El recuerdo de tu madre enferma te lleva a la estación ferroviaria, vas a visitarla. Subes al tren y luego de un recorrido de 25 kilómetros se detiene y bajan los pasajeros en el tramo final. Desciendes, das unos pasos y abordas un taxi azul que te conduce hasta la autora de tus días. Al llegar, tocas el timbre; una mujer alta, delgada, tez blanca, ojos marrones, de unos 27 años abre la puerta y te abraza fuerte y efusivamente:
-¡Cómo has estado hermanito, te hemos extrañado mucho!
-Gracias Solange, gracias, gracias, ¿Dónde está mamá?
– En el jardín, junto al sepulcro de papá, se puso mal desde que él murió.
Ingresas al jardín y observas tiernamente a tu madre, tiene una enorme cicatriz en la frente, testigo mudo de lo que padeció estando tu padre en vida. La abrazas tiernamente, te pones a jugar con sus cabellos canos, la acaricias y la tienes así un buen rato.
-Mi pobre Carlitos, cómo has envejecido, tienes poblada de nieve las sienes y los pliegues de tu rostro van marcándote para siempre.
-¿Por qué tardaste tanto en venir a verme?
-¡Perdóname madre!, el trabajo en los tribunales me impide atender muchas cosas, trataré de visitarte mucho más seguido. ¡Te quiero mucho mamá!
-Querer y amar son cosas distintas hijo mío- Os amo a todos, judíos y no judíos, cristianos o moros como decía el poeta. Vayamos a almorzar, debes estar con hambre.
-Gracias madre, gracias por todo, gracias por enseñarme muchas cosas y ser la mamá más buena del mundo. Te preguntas ¿Qué habrá querido expresar cuando dijo: “Os amo a todos, judíos y no judíos”?, pues que yo sepa, ninguno de nosotros es judío.
-Tampoco me halagues tanto Carlitos, no es verdad, solamente soy una de tantas madres que sufren al paso irremediable de los años y la soledad que invade nuestro ser cuando alguien que amamos se ha ido para siempre.

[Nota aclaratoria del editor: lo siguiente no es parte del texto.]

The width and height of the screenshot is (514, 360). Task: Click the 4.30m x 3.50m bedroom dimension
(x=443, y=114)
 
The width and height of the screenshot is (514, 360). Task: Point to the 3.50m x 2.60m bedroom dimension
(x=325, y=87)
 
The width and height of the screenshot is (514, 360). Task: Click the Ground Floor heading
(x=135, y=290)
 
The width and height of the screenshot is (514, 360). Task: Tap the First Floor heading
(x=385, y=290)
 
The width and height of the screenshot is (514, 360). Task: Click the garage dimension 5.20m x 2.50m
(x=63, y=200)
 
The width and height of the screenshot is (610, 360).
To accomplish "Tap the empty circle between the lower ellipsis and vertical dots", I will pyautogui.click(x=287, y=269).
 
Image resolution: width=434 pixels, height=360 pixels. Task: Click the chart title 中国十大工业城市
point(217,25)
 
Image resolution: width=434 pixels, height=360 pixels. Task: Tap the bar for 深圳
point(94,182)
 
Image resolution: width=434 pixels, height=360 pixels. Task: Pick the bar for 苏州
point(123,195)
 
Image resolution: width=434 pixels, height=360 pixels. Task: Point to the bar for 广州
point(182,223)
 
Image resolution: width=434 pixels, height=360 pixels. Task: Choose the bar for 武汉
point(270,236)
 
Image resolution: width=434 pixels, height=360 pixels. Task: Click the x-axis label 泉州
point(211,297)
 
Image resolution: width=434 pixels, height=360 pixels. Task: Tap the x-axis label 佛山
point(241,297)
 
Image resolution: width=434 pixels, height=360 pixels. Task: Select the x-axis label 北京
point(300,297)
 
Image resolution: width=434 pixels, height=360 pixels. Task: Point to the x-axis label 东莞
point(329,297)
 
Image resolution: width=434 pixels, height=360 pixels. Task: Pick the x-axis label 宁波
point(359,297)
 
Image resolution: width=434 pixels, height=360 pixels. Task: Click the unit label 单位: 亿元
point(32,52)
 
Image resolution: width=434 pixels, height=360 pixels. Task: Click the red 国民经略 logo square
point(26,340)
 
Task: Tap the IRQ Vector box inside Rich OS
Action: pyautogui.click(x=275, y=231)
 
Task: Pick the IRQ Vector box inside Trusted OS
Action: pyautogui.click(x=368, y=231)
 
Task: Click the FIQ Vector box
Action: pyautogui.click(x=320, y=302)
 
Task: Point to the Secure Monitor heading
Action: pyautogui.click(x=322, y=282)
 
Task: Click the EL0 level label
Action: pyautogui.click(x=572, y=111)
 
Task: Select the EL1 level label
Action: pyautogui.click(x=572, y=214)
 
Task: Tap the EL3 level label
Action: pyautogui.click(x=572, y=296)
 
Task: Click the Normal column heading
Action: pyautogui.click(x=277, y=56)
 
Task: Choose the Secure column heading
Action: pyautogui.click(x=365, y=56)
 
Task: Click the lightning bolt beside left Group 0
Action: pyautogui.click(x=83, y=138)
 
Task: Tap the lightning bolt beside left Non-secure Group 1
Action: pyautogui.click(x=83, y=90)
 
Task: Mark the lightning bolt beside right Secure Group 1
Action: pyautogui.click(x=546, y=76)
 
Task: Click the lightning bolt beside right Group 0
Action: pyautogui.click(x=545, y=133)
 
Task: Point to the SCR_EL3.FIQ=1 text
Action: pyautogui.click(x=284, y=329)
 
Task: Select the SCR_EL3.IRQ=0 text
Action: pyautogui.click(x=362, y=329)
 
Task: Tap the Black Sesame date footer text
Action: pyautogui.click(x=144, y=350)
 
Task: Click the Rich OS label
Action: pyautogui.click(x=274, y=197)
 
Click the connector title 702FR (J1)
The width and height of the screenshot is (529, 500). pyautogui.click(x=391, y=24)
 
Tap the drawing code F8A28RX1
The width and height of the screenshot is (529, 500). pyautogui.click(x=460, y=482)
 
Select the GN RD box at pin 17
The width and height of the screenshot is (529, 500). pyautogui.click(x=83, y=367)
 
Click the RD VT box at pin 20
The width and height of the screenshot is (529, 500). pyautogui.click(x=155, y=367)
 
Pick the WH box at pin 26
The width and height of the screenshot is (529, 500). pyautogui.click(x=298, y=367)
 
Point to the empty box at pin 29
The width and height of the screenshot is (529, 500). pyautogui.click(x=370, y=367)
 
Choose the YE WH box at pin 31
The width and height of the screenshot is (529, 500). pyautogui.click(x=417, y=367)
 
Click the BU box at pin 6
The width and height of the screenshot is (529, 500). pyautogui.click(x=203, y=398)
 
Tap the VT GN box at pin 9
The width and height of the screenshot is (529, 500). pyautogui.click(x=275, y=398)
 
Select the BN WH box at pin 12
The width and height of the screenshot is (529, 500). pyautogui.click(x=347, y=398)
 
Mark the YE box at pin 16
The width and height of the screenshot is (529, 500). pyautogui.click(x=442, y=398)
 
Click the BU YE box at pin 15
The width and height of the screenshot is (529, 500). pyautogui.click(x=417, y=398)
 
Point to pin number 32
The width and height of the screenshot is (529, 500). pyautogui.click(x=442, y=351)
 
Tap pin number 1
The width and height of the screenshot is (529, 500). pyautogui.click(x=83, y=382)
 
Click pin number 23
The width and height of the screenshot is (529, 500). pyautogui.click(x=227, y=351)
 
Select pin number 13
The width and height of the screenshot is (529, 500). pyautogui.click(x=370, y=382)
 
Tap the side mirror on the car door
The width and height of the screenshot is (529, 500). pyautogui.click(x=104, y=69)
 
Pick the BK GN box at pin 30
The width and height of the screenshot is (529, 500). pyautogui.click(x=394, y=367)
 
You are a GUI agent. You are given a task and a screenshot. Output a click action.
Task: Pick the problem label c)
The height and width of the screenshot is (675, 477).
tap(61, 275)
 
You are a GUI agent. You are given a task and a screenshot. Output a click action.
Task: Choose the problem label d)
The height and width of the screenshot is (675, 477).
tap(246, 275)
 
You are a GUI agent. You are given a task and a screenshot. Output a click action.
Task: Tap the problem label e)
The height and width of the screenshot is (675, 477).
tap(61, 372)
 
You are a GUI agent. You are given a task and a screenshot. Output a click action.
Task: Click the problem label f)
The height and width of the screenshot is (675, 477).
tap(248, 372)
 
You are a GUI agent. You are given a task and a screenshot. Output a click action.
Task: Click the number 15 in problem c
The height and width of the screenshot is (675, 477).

Te sientas a la mesa y comienzas a saborear el exquisito almuerzo que mamá ha preparado, al cabo de dos horas te ves descansando en el sofá y sueñas con tu infancia perdida en un tiempo distante, juegas a las escondidas con tus primos, los buscas y no los encuentras. Vagas por un bosque inmenso lleno de frutas silvestres, poblado de mariposas multicolores y con un bello sol radiante. Cruzas la pradera y llegas a la desembocadura de un majestuoso río de aguas diáfanas y transparentes que se deslizan por todo el corazón de una montaña. Despiertas y te das cuenta que todo ha sido un sueño nada más. La noche te cubre con su manto, añoras regresar a ese pasado imborrable de indescriptible felicidad. Quieres retroceder, aunque sea unos instantes y verte otra vez jugando con los niños de tu edad, en el patio de la escuela o en el jardín de la abuela María. Nada de eso ocurre ahora, te sientes inútil, con los años a cuestas y un mundo de problemas sobre tus hombros.
-Bueno madre, otro día te visito, gracias por todo. Tu madre se despide como si nunca más se volvieran a ver. Se pone triste y un negro presentimiento invade su ser; no puede evitar que lágrimas invadan sus tiernas mejillas. Lloras también, la abrazas fuertemente, le das un beso en la frente y te pierdes en el horizonte lejano de ese anochecer.